As things stand, Oncor isn’t on the market. EFH’s creditors control the majority stake, but Gabelli’s Winter thinks they won’t hold onto it for any longer than necessary. Texas regulators have a cap on the amount of dividends Oncor can pay back to owners, which makes it a less convenient investment as creditors try to steer EFH through its bankruptcy. Better to sell it, Winter recommended.
And who better to sell it to than an investor looking to recoup their losses from EFH? Berkshire Hathaway invested $2 billion in EFH, which eventually lost the company $873 million. Oncor is not only a business Buffett knows, but meets his criteria for acquisition.
Moody’s analysts have deemed Oncor a “premium asset," which means it is also being eyed by other utilities, including Exelon, fresh off its move to acquire Pepco Holdings. Berkshire Hathaway Energy doesn’t engage in bidding wars, preferring possible acquisitions to approach them. Another stumbling block is that disentangling Oncor from its parent company could take years if there is no mutual separation agreement, said Morningstar analyst Joseph DeSapri.
Buffett M&A: Gazing into the crystal ball
The best bet for predicting Buffett’s next utility move, Miles said, is to look at the previous acquisitions.
“Future acquisitions will look a lot like NV Energy, Pacific Corp, Northern National Gas, and other Berkshire Hathaway Energy properties," Miles said. "Purchased at a reasonable price with good returns and quality management.”

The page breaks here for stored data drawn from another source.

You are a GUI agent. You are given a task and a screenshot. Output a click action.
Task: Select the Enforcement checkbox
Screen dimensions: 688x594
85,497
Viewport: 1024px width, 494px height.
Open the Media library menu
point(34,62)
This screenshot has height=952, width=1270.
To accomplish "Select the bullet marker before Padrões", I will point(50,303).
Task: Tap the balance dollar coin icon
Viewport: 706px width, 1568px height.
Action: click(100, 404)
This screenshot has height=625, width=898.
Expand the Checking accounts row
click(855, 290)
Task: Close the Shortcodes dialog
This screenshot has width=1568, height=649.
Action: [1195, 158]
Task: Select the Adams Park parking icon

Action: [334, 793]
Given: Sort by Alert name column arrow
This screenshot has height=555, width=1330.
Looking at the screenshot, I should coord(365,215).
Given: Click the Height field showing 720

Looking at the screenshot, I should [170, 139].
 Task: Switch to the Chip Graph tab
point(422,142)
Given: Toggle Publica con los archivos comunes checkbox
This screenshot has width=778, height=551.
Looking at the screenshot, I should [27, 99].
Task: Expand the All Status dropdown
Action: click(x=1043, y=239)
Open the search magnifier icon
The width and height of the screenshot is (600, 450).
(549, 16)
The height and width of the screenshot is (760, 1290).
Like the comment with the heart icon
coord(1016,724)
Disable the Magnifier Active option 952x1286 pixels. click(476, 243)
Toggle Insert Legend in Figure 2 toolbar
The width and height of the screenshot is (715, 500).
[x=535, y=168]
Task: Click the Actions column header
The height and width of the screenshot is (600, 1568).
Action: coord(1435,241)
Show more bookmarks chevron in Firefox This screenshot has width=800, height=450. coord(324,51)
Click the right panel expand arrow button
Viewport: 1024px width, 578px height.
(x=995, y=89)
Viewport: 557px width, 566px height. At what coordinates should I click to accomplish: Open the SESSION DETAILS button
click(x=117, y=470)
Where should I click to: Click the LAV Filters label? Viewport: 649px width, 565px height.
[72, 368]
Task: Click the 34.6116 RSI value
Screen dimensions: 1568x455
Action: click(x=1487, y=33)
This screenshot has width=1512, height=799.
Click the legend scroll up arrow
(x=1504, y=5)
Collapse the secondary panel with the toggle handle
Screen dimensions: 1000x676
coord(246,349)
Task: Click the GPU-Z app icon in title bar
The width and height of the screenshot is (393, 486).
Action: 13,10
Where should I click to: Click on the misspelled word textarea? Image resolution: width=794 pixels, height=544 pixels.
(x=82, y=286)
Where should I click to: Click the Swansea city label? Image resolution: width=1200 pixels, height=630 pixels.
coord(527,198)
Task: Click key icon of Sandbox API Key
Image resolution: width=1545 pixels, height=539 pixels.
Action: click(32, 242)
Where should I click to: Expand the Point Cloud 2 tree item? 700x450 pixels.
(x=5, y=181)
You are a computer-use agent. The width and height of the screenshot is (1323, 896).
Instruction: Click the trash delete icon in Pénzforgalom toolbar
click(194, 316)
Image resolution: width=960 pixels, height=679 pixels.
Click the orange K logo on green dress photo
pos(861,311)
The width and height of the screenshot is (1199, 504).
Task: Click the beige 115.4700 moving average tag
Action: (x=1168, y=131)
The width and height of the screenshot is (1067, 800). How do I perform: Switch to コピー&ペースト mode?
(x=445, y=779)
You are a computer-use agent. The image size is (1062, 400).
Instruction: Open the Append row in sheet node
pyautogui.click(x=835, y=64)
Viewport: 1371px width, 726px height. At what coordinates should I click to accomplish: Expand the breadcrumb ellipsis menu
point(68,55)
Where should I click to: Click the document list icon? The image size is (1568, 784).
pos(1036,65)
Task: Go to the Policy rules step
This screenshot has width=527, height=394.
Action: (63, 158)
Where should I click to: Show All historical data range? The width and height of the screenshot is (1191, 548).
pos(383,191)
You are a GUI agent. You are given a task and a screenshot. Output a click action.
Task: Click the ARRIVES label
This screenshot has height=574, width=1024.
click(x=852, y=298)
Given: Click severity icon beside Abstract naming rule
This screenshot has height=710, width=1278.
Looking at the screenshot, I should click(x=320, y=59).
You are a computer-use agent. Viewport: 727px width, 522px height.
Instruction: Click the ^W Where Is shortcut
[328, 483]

The acquisition of NV Energy, he said, will be the model for any new utility M&A activity by Berkshire Hathaway Energy in the near future. Miles pointed to the company’s strong earnings, its 11.5% pretax return on the $5.6 billion purchase price (after debt refinancing by Berkshire Hathaway Energy), a traditionally regulated monopoly in its service territory and good management as key motivators for the deal.
Asked whether he had any idea who Buffett might go after next, Miles replied, "If I did, I would invest in the companies.”